_Passage_
++++++

German 'Cannabis clubs' on high as legalization looms
Hanover's cannabis club started as a fringe outfit of nine members campaigning for the right to legally light up joints.
Now the group, and others like it, are flourishing and mainstream as Germany gears up to legalise marijuana.
This month the government approved a draft law legalising the purchase and possession of cannabis for recreational use, despite fierce criticism.
At the heart of the plans, which must still go through parliament, are so-called "cannabis social clubs".
Under the proposals, each group can have up to 500 members and will be allowed to cultivate cannabis for their own use at a rate of up to three plants per person under the watchful eye of the authorities.
Each club member will be allowed to purchase up to 25 grams (0.9 ounces) a day from the club, up to a maximum of 50 grams a month.
For those aged 18 to 21, the amount is lower, up to a maximum of 30 grams a month.
While members will still not be allowed to light up together at their meetings, the coming changes have led to the number of cannabis clubs in Germany rising sharply. There are now around 100.
Applications to join the Hanover group -- which started life in 2016 staging pro-cannabis demonstrations at Christmas markets and festivals -- have exploded.
"Over the past few months, we have been contacted by nearly 800 people," said founder Heinrich Wieker, a former electrical engineer aged 58.
For now, however, the group has accepted just 57 of the applicants.
"I want to get to know them. I have to integrate them into the team and assign them tasks," he told AFP, before opening one of the group's twice-weekly meetings in a co-working space.
- Growing debate -
Seven people took part in the meeting, but there was no cannabis smoke wafting through the room, which looked like a typical workplace, with desks, computers and a whiteboard.
On the agenda at the gathering were cultivation and preventing addiction.

++++++

_Recorded data_
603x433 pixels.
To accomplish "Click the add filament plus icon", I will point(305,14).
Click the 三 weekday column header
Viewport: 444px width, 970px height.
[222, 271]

++++++

_Set of tasks_
a. In the article on German cannabis clubs, why has the Hanover group accepted only 57 of its applicants so far? Answer in one to three sentences.
b. According to the article on German cannabis clubs, roughly how many such clubs now exist in Germany?
c. Continue the article on German cannabis clubs from its last sentence.

_Responses per task_
a. Founder Heinrich Wieker says he wants to get to know each new member first. He also has to integrate them into the team and assign them tasks.

b. Around 100.

c.
"On Sunday, we went to see a place in Hanover where we could possibly cultivate (cannabis)," said Oliver W., a 48-year-old, retired electrician, who did not want to give his full name.
One option is to grow the plants in special cultivation boxes under artificial lights, said Wieker.
Another option is "to have a large plantation outside, which I personally prefer as it is a more sustainable method," added the founder, who was sporting orange sandals.
As well as the club, Wieker, who has previously worked in the pharmaceutical, chemical and car industries, also founded his own business making machines to harvest cannabis.
For now, club membership costs 20 euros ($22), plus a monthly fee of five euros.
But the price, which mainly covers the rental of premises, could rise if it includes the supply of the drug.
Wieker believes the best answer is to sell cannabis by the gram to members, with those who use the club a lot paying more than those who only use it rarely.
He believes the price should be between a highly competitive five and 15 euros a gram to cover production.
- Contentious -
The push to legalise cannabis in Europe's most populous country, a flagship project of Chancellor Olaf Scholz's centre-left-led coalition, has however proven controversial.
The proposals have run into strong opposition from conservative politicians, doctors and law enforcement officials.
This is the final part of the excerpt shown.